Using rank-nullity theorem to show alternating sum of dimensions = 0

[bmanbs2]

Homework Statement

Consider integer sequence $$n_{1},...,n_{r}$$ and matrices $$A_{1},...,A_{n-1}$$. Assume $$im\left(A_{i}\right) = ker\left(A_{i+1}\right)$$

Using the rank-nullity theorem, show that $$\sum^{n}_{i=1}\left(-1\right)^{i}d_{i} = 0$$

Homework Equations

The rank-nullity theorem states that if $$v$$ and $$w$$ are vector spaces and $$A$$ is the linear map A: v -> w, then
$$dim\left(im\left(A\right)\right) + dim\left(ker\left(A\right)\right) = dim\left(v\right)$$

The Attempt at a Solution

I know that the relation $$im\left(A_{i}\right) = ker\left(A_{i+1}\right)$$ means that $$\sum^{n}_{i even}d_{i}$$ = $$\sum^{n}_{i odd}d_{i}$$, but I don't know how to get there.

 

[micromass]

First, apply rank-nullity on A₁,...,A_n.

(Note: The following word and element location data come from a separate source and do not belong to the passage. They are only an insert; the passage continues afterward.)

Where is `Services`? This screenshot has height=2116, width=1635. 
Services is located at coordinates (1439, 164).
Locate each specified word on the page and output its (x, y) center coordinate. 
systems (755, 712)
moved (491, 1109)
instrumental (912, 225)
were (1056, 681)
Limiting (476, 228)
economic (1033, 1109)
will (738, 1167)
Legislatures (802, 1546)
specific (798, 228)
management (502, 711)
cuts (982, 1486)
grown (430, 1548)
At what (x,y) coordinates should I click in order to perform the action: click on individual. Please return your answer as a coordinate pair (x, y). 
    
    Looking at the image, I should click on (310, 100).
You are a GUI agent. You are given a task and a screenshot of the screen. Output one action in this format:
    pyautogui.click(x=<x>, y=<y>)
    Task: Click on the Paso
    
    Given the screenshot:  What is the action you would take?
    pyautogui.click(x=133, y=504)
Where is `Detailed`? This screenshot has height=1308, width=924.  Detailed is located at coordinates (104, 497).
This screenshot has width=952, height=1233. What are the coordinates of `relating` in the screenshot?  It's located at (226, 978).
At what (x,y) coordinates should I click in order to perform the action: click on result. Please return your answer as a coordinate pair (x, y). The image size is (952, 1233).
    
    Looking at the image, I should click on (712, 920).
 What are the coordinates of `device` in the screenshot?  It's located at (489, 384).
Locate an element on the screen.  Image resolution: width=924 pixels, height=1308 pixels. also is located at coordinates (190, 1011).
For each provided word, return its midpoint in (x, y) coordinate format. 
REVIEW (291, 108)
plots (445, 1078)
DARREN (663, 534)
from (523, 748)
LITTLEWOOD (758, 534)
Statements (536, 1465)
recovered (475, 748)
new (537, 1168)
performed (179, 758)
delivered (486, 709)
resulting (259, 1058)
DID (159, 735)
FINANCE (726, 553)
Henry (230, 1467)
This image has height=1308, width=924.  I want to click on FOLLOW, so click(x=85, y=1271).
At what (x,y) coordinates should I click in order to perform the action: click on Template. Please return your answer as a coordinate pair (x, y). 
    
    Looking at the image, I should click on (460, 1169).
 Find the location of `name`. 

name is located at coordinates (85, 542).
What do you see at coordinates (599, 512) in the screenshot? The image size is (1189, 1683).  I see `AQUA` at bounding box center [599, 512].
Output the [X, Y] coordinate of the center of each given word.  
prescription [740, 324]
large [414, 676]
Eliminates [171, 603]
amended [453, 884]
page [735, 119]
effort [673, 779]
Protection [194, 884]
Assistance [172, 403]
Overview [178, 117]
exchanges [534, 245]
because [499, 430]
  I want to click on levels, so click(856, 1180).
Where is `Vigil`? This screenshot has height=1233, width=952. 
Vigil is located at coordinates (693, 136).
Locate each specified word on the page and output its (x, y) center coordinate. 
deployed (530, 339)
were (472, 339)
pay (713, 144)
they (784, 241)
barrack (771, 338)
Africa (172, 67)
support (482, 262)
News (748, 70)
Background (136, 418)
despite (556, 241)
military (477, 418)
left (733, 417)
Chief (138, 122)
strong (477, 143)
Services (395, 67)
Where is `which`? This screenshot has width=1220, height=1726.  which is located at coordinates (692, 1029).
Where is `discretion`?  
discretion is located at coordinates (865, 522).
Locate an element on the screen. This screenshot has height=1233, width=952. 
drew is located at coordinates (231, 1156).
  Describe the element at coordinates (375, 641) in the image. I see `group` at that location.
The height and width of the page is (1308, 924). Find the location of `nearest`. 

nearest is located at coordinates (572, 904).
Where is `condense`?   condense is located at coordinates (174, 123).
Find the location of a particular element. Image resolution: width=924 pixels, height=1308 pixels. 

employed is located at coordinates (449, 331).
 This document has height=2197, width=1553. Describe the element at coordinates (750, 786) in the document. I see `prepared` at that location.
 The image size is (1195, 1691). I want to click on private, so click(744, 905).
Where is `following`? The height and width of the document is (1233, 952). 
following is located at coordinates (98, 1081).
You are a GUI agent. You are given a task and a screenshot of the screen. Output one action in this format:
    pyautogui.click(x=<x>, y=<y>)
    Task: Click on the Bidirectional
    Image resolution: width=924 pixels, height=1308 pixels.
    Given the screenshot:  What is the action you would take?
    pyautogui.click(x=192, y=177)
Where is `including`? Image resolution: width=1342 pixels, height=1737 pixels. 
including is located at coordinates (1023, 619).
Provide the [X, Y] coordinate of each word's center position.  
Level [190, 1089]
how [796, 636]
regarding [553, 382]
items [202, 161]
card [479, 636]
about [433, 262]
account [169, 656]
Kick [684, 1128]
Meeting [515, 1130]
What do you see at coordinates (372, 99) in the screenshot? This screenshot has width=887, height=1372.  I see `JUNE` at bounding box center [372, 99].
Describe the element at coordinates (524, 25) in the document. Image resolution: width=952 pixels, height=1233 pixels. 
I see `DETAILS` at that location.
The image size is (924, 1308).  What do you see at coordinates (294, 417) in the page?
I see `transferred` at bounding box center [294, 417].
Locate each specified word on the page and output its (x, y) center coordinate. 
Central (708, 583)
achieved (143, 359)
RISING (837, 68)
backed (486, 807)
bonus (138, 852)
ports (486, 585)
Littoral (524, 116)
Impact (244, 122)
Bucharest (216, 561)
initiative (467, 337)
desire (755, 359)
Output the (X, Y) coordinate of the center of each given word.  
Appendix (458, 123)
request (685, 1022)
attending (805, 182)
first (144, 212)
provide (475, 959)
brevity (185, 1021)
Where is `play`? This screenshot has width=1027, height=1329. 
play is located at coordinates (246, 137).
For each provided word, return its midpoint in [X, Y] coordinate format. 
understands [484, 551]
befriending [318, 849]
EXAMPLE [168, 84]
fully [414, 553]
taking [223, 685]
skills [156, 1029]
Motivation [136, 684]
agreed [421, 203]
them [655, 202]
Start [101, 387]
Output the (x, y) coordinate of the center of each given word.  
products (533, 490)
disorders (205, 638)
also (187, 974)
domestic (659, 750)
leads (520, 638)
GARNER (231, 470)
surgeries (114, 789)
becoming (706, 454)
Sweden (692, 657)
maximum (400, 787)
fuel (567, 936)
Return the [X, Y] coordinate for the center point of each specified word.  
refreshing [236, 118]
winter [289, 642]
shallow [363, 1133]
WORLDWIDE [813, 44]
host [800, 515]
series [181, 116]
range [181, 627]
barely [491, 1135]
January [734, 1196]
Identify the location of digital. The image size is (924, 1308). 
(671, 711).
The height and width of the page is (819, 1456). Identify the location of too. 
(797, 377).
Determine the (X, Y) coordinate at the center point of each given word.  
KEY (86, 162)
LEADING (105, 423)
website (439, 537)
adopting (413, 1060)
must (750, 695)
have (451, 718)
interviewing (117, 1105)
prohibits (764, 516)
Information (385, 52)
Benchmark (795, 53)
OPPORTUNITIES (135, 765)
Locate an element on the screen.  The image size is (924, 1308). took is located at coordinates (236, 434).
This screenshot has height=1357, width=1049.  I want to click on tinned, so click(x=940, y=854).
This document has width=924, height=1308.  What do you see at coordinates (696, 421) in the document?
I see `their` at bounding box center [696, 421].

You'll get n equations. Adding up those equations should get you the answer...

 

[bmanbs2]

Thanks for the reply, but I want to make sure I'm setting up the equations properly.

So far I have that
$$im\left(A_{i-1}\right) + im\left(A_{i}\right) = d_{i}$$
$$im\left(A_{i}\right) + im\left(A_{i+1}\right) = d_{i+1}$$

Subtracting the system of equations gives
$$im\left(A_{i-1}\right) - im\left(A_{i+1}\right) = d_{i} - d_{i+1}$$

That may then be continued for $$2 \leq i \leq n-1$$, but I'm not sure how to make it all equal zero.

 

[micromass]

OK, I was wrong about adding up the equations. But what you have looks good:

$$im(A_{i-1})+im(A_i)=d_i$$.

Now, you have to calculate

$$-d_1+d_2-d_3+d_4-...$$

Just substitute every dⁱ in the above addition by $$im(A_{i-1})+im(A_i)$$, and make a little calculation.